DATA →
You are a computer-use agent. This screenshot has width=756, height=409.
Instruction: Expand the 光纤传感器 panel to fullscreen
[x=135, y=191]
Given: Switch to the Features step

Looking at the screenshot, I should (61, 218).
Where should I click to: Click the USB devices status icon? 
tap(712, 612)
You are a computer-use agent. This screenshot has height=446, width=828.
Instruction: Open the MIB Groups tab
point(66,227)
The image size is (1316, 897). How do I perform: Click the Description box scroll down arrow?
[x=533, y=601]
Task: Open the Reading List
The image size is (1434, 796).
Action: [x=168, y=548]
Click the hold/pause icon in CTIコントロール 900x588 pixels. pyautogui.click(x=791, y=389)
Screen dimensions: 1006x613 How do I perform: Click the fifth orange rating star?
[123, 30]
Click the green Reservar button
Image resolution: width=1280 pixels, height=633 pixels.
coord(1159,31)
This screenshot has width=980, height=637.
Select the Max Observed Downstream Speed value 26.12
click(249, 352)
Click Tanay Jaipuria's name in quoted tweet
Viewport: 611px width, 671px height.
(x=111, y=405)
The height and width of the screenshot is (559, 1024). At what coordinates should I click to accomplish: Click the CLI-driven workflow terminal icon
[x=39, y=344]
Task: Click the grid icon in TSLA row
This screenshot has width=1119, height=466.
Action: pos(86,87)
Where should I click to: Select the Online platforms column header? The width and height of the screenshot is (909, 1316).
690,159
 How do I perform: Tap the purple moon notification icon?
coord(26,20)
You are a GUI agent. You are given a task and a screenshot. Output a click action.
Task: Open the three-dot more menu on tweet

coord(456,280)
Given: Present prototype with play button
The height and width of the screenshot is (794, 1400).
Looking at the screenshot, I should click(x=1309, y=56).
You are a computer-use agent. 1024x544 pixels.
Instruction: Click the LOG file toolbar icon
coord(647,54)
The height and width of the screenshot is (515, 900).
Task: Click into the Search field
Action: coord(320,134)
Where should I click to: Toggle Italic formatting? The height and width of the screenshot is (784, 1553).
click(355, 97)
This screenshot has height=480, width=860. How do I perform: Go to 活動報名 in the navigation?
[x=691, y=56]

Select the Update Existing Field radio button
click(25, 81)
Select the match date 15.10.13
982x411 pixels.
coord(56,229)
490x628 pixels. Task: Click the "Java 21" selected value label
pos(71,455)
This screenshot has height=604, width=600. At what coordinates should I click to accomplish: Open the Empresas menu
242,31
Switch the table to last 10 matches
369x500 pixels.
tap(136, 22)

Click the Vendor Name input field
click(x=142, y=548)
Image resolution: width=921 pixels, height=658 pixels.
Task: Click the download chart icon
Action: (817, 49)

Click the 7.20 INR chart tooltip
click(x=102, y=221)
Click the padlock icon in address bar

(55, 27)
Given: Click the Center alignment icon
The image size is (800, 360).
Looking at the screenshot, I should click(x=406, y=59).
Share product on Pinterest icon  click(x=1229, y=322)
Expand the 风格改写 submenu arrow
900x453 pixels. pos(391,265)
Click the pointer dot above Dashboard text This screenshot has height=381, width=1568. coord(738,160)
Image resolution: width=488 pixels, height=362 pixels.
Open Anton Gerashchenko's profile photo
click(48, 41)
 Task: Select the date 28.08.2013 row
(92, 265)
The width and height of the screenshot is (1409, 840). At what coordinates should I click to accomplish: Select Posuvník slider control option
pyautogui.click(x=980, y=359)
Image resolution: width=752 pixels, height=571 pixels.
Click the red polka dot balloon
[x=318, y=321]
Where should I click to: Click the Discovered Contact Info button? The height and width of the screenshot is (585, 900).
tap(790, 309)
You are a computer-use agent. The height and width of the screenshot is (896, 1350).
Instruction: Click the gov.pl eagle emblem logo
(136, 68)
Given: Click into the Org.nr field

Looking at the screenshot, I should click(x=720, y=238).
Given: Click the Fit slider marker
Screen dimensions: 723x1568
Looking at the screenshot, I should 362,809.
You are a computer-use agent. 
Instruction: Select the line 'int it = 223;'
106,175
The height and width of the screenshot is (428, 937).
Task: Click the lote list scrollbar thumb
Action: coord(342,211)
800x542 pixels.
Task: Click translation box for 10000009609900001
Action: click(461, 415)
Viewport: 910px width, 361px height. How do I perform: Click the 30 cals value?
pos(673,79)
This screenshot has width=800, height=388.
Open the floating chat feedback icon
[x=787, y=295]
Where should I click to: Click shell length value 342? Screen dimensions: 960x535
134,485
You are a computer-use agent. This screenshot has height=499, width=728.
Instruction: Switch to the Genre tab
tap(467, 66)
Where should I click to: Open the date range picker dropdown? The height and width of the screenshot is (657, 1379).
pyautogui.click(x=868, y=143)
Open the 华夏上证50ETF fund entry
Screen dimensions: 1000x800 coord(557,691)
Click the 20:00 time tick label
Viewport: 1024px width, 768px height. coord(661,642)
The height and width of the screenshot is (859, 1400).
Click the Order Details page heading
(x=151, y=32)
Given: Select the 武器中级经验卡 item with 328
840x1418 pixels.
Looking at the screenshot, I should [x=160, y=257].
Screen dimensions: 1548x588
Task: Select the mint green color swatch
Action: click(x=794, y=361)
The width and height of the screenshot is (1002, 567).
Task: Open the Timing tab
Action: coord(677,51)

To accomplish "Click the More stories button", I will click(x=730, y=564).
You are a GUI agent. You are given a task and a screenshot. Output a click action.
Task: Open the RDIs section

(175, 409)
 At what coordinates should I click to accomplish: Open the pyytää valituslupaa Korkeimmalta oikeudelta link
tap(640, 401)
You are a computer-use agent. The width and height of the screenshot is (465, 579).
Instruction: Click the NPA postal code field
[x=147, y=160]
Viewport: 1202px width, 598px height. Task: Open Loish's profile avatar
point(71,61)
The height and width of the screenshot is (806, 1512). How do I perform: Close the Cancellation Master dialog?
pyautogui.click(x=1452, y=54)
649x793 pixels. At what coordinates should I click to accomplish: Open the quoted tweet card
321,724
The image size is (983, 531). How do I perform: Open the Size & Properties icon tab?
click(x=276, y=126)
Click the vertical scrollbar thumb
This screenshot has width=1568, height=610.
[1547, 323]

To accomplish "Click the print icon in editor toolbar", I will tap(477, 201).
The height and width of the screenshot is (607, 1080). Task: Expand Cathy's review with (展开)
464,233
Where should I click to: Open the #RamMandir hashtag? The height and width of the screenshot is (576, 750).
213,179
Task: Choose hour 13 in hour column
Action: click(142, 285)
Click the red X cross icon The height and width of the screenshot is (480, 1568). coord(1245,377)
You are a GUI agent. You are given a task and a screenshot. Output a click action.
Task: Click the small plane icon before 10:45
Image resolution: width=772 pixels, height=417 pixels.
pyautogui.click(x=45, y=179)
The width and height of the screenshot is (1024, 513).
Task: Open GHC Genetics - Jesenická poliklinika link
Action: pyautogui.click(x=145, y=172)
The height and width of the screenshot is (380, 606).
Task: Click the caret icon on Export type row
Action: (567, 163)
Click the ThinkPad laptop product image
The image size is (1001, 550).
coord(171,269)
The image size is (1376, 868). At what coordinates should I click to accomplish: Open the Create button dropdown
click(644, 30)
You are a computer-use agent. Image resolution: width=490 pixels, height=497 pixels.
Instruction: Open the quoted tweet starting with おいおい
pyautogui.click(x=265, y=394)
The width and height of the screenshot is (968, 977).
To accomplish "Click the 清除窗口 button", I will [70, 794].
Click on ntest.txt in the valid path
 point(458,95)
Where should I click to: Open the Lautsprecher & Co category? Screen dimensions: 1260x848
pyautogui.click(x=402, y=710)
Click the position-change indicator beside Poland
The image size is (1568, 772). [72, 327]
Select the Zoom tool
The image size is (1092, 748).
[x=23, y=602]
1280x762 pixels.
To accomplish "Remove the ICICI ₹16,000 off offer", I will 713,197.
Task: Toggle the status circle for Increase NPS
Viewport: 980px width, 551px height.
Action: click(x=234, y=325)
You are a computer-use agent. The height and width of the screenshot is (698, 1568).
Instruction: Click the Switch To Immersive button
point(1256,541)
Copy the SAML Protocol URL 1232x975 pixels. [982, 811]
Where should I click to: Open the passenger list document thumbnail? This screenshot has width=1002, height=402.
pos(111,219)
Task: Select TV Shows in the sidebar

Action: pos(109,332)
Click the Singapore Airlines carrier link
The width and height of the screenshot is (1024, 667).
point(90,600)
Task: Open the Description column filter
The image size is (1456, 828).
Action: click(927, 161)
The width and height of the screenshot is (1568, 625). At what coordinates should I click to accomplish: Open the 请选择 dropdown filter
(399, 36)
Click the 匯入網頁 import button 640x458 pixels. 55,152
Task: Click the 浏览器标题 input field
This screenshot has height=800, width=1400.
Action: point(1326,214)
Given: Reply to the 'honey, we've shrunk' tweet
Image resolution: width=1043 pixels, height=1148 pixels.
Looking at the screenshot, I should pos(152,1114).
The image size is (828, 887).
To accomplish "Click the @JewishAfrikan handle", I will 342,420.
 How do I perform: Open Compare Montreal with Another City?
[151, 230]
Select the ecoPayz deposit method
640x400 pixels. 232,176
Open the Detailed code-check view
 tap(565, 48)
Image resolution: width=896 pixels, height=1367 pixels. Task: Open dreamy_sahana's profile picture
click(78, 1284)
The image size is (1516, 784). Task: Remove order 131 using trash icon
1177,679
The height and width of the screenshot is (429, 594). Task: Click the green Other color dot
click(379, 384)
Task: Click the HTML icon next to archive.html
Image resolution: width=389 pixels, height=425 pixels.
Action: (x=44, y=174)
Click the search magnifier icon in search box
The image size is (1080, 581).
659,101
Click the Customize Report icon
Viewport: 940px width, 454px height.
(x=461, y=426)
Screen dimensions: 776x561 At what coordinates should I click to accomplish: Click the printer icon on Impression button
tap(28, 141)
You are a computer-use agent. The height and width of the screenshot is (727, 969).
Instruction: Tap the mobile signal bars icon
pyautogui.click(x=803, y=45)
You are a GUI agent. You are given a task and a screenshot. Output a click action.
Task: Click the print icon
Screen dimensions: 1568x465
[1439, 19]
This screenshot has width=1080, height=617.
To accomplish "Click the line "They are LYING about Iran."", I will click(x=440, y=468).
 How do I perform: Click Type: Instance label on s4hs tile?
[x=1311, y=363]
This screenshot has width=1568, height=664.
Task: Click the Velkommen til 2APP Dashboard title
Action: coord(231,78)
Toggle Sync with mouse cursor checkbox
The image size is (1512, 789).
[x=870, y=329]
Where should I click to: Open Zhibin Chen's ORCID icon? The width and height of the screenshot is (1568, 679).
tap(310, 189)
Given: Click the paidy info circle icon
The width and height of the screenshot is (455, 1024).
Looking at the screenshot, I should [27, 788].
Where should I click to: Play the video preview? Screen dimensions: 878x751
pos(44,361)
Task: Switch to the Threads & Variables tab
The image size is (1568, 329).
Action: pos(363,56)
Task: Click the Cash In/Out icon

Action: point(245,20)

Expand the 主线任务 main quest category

EXERCISE DETAILS →
Above are some lines. Repeat exactly, and only, those from the line that has "Click the padlock icon in address bar" through the line that has "Image resolution: width=488".

SOLUTION TO THIS EXERCISE →
Click the padlock icon in address bar

(55, 27)
Given: Click the Center alignment icon
The image size is (800, 360).
Looking at the screenshot, I should click(x=406, y=59).
Share product on Pinterest icon  click(x=1229, y=322)
Expand the 风格改写 submenu arrow
900x453 pixels. pos(391,265)
Click the pointer dot above Dashboard text This screenshot has height=381, width=1568. coord(738,160)
Image resolution: width=488 pixels, height=362 pixels.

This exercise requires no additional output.